#### [MATERIAL PROVIDED]
>>>

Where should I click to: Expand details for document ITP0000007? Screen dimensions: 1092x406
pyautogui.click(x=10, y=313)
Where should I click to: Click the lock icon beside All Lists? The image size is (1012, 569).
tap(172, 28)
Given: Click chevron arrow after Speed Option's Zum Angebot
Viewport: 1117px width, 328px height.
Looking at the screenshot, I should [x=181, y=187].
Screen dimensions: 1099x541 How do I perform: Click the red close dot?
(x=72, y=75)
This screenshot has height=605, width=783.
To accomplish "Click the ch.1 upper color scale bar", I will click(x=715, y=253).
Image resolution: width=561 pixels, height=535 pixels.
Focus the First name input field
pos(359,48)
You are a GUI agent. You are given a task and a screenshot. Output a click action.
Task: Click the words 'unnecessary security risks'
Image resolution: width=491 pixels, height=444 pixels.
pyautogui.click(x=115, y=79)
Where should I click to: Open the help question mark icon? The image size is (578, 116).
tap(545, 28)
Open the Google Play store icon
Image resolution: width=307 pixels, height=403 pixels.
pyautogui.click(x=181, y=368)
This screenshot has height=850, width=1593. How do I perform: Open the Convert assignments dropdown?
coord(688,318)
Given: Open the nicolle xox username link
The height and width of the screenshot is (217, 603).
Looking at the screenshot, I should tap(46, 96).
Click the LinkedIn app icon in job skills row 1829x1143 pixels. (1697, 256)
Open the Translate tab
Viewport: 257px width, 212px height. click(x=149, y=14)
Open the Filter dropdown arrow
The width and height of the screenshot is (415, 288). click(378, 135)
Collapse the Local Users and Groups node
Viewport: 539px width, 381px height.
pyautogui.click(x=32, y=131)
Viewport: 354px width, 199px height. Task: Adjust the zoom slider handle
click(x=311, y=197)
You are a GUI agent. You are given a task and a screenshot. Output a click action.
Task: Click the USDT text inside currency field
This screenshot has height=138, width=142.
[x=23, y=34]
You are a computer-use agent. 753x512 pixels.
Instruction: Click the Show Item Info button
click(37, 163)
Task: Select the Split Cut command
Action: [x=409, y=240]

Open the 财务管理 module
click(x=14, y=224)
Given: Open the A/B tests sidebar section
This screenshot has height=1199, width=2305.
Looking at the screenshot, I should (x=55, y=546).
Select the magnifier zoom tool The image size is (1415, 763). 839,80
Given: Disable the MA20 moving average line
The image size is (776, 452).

<<<

Transcribe every row above word for word, keeping each line in its original order.

#### [CORRECT RESULT]
Where should I click to: Expand details for document ITP0000007? Screen dimensions: 1092x406
pyautogui.click(x=10, y=313)
Where should I click to: Click the lock icon beside All Lists? The image size is (1012, 569).
tap(172, 28)
Given: Click chevron arrow after Speed Option's Zum Angebot
Viewport: 1117px width, 328px height.
Looking at the screenshot, I should [x=181, y=187].
Screen dimensions: 1099x541 How do I perform: Click the red close dot?
(x=72, y=75)
This screenshot has height=605, width=783.
To accomplish "Click the ch.1 upper color scale bar", I will click(x=715, y=253).
Image resolution: width=561 pixels, height=535 pixels.
Focus the First name input field
pos(359,48)
You are a GUI agent. You are given a task and a screenshot. Output a click action.
Task: Click the words 'unnecessary security risks'
Image resolution: width=491 pixels, height=444 pixels.
pyautogui.click(x=115, y=79)
Where should I click to: Open the help question mark icon? The image size is (578, 116).
tap(545, 28)
Open the Google Play store icon
Image resolution: width=307 pixels, height=403 pixels.
pyautogui.click(x=181, y=368)
This screenshot has height=850, width=1593. How do I perform: Open the Convert assignments dropdown?
coord(688,318)
Given: Open the nicolle xox username link
The height and width of the screenshot is (217, 603).
Looking at the screenshot, I should tap(46, 96).
Click the LinkedIn app icon in job skills row 1829x1143 pixels. (1697, 256)
Open the Translate tab
Viewport: 257px width, 212px height. click(x=149, y=14)
Open the Filter dropdown arrow
The width and height of the screenshot is (415, 288). click(378, 135)
Collapse the Local Users and Groups node
Viewport: 539px width, 381px height.
pyautogui.click(x=32, y=131)
Viewport: 354px width, 199px height. Task: Adjust the zoom slider handle
click(x=311, y=197)
You are a GUI agent. You are given a task and a screenshot. Output a click action.
Task: Click the USDT text inside currency field
This screenshot has height=138, width=142.
[x=23, y=34]
You are a computer-use agent. 753x512 pixels.
Instruction: Click the Show Item Info button
click(37, 163)
Task: Select the Split Cut command
Action: [x=409, y=240]

Open the 财务管理 module
click(x=14, y=224)
Given: Open the A/B tests sidebar section
This screenshot has height=1199, width=2305.
Looking at the screenshot, I should (x=55, y=546).
Select the magnifier zoom tool The image size is (1415, 763). 839,80
Given: Disable the MA20 moving average line
The image size is (776, 452).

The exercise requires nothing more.